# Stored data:
__________________________________________________
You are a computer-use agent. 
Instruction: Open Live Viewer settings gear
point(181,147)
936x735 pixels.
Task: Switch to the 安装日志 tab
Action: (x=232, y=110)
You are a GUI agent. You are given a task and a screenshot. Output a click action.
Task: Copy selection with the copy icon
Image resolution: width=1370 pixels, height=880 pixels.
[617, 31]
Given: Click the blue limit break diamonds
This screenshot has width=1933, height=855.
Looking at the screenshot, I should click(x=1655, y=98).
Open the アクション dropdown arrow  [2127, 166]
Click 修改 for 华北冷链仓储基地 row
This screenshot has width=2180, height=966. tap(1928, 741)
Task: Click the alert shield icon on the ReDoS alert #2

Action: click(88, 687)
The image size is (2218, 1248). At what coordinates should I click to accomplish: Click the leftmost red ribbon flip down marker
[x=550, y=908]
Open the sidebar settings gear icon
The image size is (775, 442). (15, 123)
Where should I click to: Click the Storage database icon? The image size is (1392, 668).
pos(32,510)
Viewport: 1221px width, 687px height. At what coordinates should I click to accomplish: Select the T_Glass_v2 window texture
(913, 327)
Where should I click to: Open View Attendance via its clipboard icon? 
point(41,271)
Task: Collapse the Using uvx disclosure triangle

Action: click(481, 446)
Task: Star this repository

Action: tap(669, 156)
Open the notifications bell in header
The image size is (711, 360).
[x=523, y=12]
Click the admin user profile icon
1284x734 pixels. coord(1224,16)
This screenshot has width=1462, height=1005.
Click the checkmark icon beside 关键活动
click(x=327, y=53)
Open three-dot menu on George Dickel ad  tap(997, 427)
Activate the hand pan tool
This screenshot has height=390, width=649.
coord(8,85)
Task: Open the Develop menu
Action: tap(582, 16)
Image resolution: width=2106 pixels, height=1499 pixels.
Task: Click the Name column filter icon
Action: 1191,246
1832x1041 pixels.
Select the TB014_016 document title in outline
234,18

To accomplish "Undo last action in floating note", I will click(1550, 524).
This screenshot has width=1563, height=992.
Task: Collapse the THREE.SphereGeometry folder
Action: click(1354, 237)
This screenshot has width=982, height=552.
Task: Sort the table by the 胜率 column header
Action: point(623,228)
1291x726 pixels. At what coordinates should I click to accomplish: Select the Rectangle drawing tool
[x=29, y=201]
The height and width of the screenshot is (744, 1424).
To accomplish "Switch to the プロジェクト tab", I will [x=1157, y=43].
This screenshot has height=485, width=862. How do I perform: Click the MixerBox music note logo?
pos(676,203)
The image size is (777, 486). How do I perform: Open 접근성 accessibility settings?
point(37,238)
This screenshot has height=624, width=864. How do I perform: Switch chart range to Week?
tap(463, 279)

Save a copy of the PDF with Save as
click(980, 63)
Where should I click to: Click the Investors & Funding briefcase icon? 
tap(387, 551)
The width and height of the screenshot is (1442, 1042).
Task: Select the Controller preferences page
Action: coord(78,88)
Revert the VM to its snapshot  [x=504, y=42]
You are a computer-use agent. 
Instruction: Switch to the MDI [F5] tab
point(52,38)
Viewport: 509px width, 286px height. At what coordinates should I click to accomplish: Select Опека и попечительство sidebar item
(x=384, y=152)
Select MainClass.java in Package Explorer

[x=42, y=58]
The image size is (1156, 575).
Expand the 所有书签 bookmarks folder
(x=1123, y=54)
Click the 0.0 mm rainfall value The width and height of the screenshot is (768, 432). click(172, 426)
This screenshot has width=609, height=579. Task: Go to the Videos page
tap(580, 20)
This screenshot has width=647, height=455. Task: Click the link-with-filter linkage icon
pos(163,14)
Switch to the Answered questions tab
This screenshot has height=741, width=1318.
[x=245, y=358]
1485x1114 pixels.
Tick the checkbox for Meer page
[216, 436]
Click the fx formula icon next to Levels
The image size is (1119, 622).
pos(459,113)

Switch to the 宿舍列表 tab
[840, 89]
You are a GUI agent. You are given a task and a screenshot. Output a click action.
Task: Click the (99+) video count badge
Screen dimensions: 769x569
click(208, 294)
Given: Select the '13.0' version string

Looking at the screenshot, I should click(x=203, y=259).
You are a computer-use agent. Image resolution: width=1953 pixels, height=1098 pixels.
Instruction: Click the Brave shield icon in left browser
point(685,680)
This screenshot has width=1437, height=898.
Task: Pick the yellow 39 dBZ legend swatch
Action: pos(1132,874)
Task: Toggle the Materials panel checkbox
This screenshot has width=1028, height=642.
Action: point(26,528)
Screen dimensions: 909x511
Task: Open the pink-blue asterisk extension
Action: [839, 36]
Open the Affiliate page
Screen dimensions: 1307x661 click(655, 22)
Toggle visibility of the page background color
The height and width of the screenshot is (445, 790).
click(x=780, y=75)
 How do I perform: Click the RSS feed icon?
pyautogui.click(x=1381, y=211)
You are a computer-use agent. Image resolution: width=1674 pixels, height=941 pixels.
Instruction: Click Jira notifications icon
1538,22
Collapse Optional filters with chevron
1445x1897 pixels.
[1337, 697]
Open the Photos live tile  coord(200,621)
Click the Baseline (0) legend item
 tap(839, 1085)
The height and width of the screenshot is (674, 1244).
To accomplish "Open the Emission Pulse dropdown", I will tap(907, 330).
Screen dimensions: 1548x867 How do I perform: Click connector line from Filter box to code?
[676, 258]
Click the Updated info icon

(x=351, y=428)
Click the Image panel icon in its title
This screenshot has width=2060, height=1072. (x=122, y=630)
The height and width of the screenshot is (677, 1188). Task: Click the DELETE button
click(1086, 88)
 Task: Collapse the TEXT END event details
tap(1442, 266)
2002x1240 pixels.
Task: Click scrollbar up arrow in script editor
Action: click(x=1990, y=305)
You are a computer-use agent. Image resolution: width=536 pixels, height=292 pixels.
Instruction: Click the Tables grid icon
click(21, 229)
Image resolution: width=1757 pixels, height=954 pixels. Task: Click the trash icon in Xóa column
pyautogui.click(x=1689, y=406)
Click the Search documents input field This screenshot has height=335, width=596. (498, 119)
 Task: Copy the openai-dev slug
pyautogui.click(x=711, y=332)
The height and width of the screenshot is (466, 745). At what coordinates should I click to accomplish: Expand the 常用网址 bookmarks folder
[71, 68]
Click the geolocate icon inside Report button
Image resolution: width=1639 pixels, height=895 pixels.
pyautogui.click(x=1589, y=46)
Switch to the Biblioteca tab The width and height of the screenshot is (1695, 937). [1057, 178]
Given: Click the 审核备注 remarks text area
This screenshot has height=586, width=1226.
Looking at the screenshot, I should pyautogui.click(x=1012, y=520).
__________________________________________________
# The problem:
Go through the records above. Copy each line in which the string "Toggle" appears.

# Solution to the problem:
Task: Toggle the Materials panel checkbox
Toggle visibility of the page background color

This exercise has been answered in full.